WHAT IS BEING ASKED
Lines holding the string "agent" in the listing below are to be copied.

RECORDS FOR THIS TASK START

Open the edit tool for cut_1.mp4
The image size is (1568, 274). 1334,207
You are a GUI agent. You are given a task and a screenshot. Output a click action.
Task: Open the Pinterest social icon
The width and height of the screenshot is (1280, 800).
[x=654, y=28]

RECORDS FOR THIS TASK END
RECORDS FOR THIS TASK START

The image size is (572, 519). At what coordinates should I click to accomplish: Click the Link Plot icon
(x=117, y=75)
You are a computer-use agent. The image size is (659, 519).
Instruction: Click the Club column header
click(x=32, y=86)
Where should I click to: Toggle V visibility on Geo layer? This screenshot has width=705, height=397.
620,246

RECORDS FOR THIS TASK END
RECORDS FOR THIS TASK START

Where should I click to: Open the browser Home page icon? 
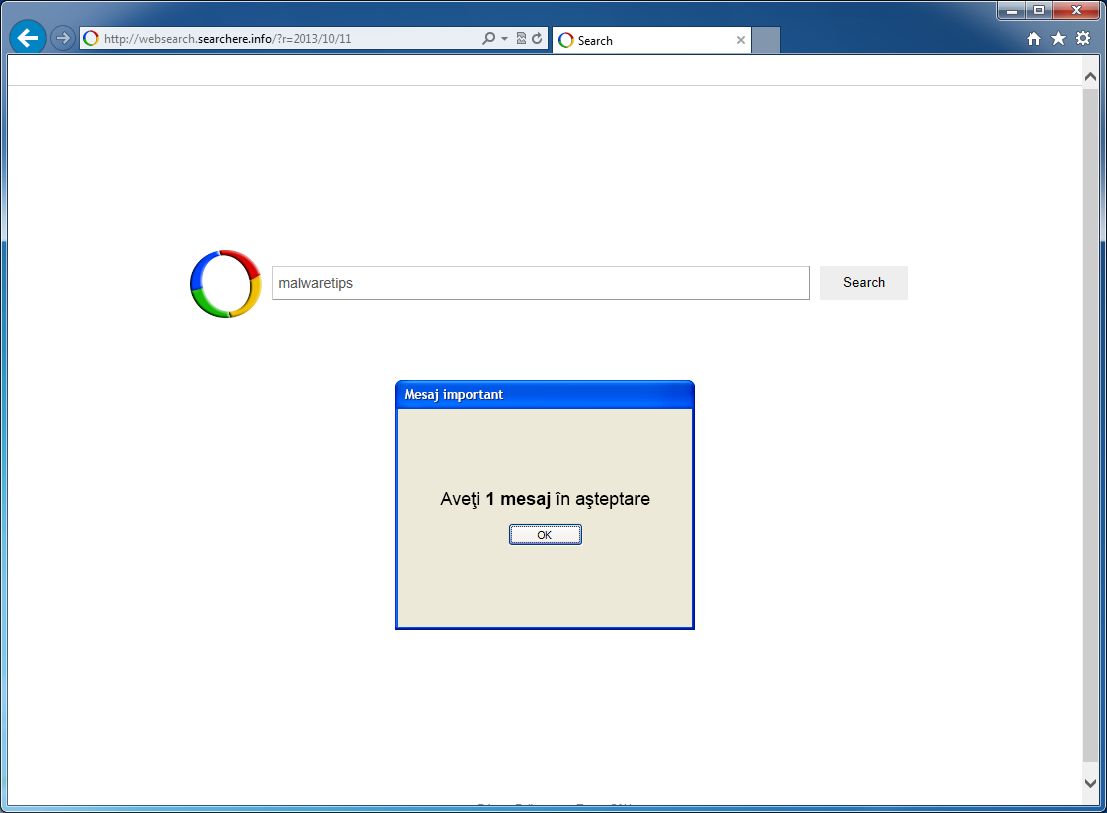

RECORDS FOR THIS TASK END

RESULT OF THIS TASK
You are a GUI agent. You are given a task and a screenshot. Output a click action.
You are a computer-use agent. The image size is (659, 519).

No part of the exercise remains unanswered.